With the line containing "pomodoro technique (176, 2047)" as the starting point, output every line of the data below through its final line, character for character.

(Items listed in a dataset)
───

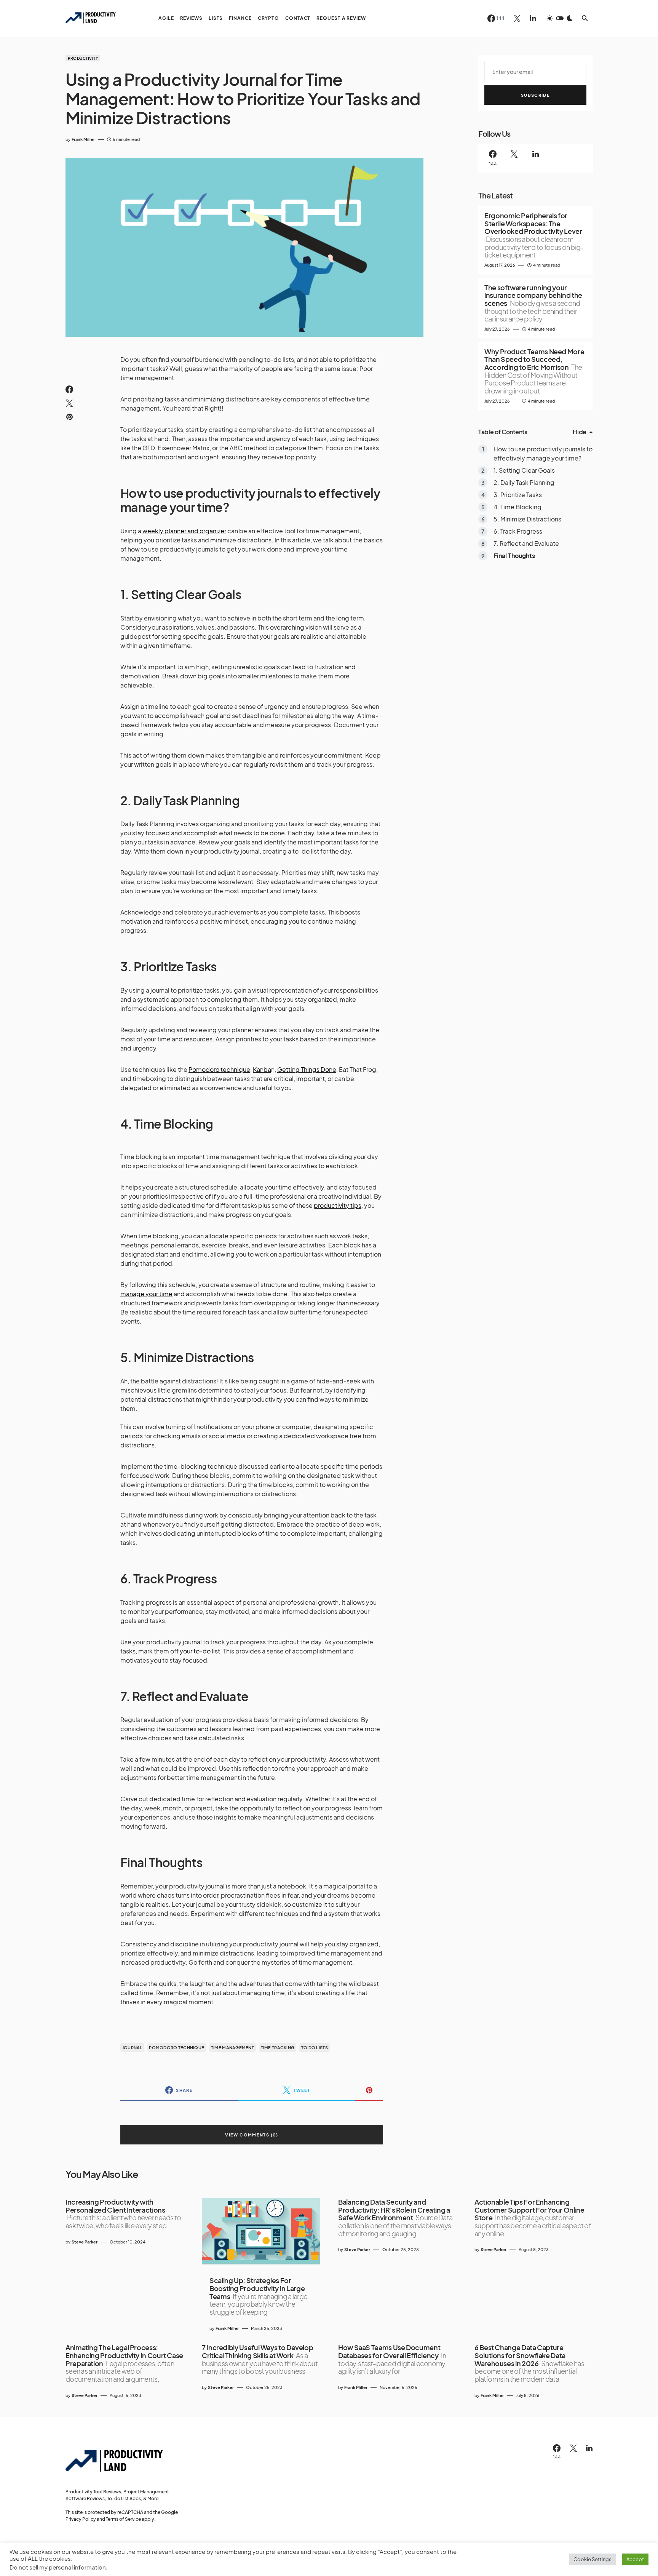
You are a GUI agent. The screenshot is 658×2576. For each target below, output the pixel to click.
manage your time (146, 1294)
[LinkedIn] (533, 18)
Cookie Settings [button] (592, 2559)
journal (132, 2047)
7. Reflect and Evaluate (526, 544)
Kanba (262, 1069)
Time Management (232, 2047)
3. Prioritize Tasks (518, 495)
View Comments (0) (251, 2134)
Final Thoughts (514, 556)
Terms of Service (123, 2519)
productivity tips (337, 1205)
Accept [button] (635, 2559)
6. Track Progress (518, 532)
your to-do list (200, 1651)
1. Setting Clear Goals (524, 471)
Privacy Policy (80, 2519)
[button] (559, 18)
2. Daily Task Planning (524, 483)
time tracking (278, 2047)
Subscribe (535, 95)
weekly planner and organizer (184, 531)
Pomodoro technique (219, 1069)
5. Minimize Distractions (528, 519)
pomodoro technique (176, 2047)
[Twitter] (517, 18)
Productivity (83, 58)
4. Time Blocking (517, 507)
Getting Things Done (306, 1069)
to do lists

───

• Solution to the problem:
pomodoro technique (176, 2047)
[Twitter] (517, 18)
Productivity (83, 58)
4. Time Blocking (517, 507)
Getting Things Done (306, 1069)
to do lists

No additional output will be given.